# Moden initstring



## bluex (4. September 2008)

*Moden initstring*

Hallo

Ich habe einkleines Problem mit einem Modem. Laut Scanmodem verwendet mein _elsa microlink_ einen chip namens _Conexant HSF 56k Data/Fax/Voice Modem_. Das Problem ist blos das ich für alle Conxantmodems die initstrings gefunden habe .. blos keinen für ein HSF Modem .. 0o 

Bin mir aber auch ganicht richtig sicher ob es überhaupt korrekt installiert ist. wie kann ich es denn Überprüfen .. und evtl auch gleich herrausfinden welchen initstring ich brauche und ob _modem-device=ttyS0_ richtig ist?

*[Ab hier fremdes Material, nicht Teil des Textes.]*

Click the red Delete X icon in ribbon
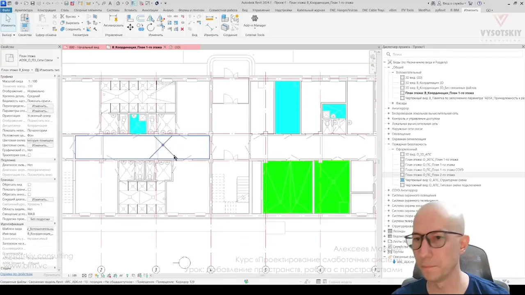Screen dimensions: 525x295 click(x=182, y=29)
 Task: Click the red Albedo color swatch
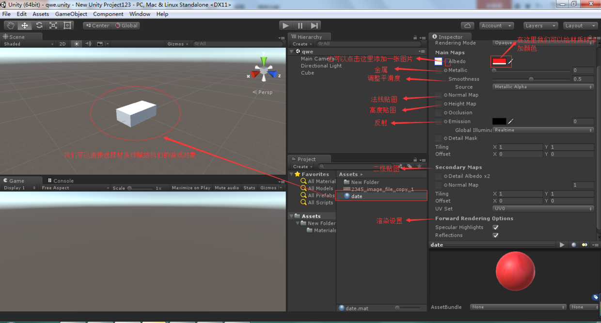(x=499, y=62)

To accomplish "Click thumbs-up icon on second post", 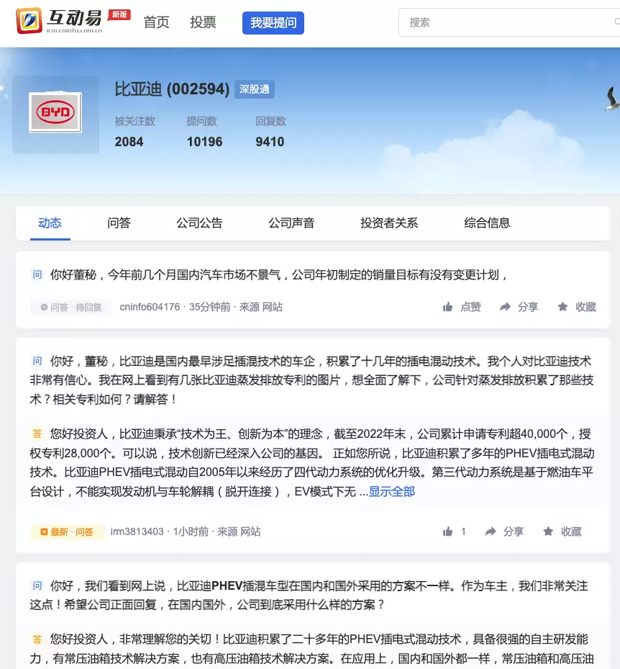I will point(448,531).
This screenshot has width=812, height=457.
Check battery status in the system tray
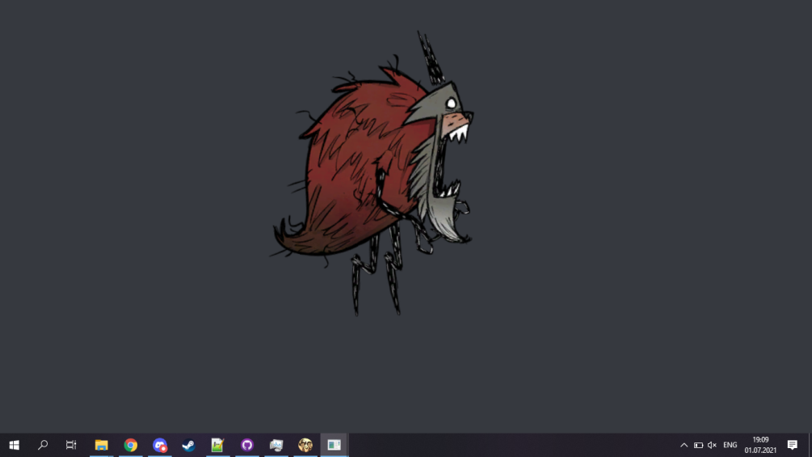(698, 445)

Das Scanout von Scanmodem siet so aus: 



> CLASS=0780
> NAME="Communication controller: Conexant HSF 56k Data/Fax/Voice Modem "
> PCIDEV=14f1:2014
> SUBSYS=1048:1540
> ...



Daraus das dort so wenig steht schliesse ich mal das es noch garnicht richtig installiert ist , oder? 



MfG
blueX


----------



## Navy (4. September 2008)

Welches Modem verwendest Du denn genau?

Du kannst Dein Modem über "/dev/ttyS0" ansprechen und Dich dort dementsprechend auch an Init-Strings versuchen.


----------



## bluex (4. September 2008)

Naja Des ist ein _Elsa Microlink 56k fun2_ glaub ich.

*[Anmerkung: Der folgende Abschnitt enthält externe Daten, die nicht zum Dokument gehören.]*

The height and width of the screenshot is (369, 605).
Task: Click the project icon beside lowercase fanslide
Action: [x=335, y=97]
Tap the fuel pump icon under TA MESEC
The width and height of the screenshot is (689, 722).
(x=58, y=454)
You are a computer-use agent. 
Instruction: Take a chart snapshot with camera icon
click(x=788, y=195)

Habe soeben versucht den Treiber zu installieren nachdem ich festgestellt habe das keiner vorhanden ist. Allerdingst bekomme ich einen Fehler wegen der Prüfsumme:



> ....-desktop:~/Desktop$ sh cnxtinstall.run
> Verifying archive integrity...Error in MD5 checksums: cfbcdbb8f0e684b6e3553b2fd719a5ed is different from 2be69073af62d05e1707e6d6ce4b379b



Woran kann das liegen  0o


----------



## Navy (4. September 2008)

Das heißt, dass die Datei nicht den erwartetet Inhalt hat und demnach einfach kaputt ist. Leider wurde der Support von Elsa eingestellt (Hauptsächlich wohl, weil Elsa einfach nicht existiert), vielleicht hilft Dir aber folgendes weiter: http://www.linuxforen.de/forums/showthread.php?t=71475


----------



## bluex (5. September 2008)

Habs hinbekommen, Modem nochmal mit neuen Treibern versorgt. Ich komm zwar in Netz , jedeoch sind piggin und firefox da anderer Meinung und behaupten es gäbe keine Verbindung , slyLCR ist aber alles auf grün und verbunden 0o

Zudem fehlen offenlichtlich logdatein , aber wen ich die anlege und starte sind die gleich wieder weg ... gibt es noch Alternativen zu slyLCR, die auch mal ganz normal funktionieren, und nicht ein Problem durch ein weiteres ersetzt wird ? 0o

greez
blueX


----------